Tanto o livro como os dois filmes que lhe estiveram na origem, mostram uma criança que, devido ao tipo de educação e ambiente em que cresceu, se sente mulher antes do tempo, provocando, seduzindo, revirando o juízo de um homem quarenta anos mais velho, que viria a disputar com a própria mãe. A história termina tragicamente, e neste momento devem-se estar a perguntar a que propósito vem esta conversa.

Ora bem, ontem, num dos bairros periféricos da cidade do Mindelo, uma das ruas estava especialmente animada, com um "concurso" de crianças, todas do sexo feminino, entre os 5 e os 10 anos, com pouca roupa e pintadas como senhoritas, passando modelos e dançando músicas como "é o créu, é o créu", com as conhecidas coreografias correspondentes. Vários adultos, não se sabe se familiares ou estranhos, filmavam, excitadíssimos toda aquela cena, que provavelmente, nos tempos que correm, vai terminar num vídeo do Youtube.

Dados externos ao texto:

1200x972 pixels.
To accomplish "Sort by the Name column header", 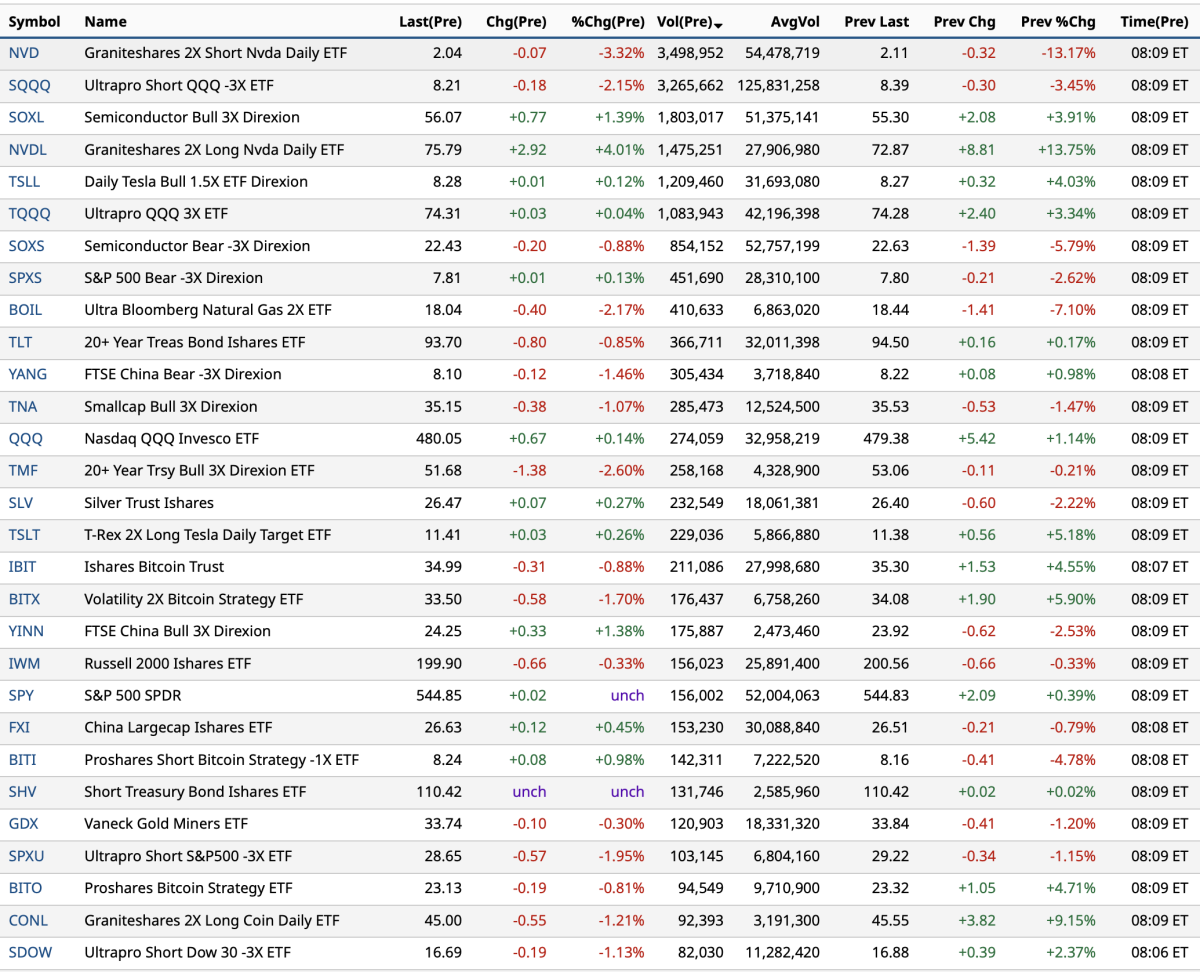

Não sei se o objectivo era organizar um daqueles sinistros concursos de beleza com meninas daquela idade - as mini misses - mas não é de hoje que considero este tipo de actividade "sócio-cultural" uma forma tão desagradável quanto eficiente de contribuir para se criar uma rede de montagem de futuras Lolitas que, é o mais provável, quanto tiverem 14, 15 ou 16 anos já estarão com um filho nos braços e a vida estragada nas mãos.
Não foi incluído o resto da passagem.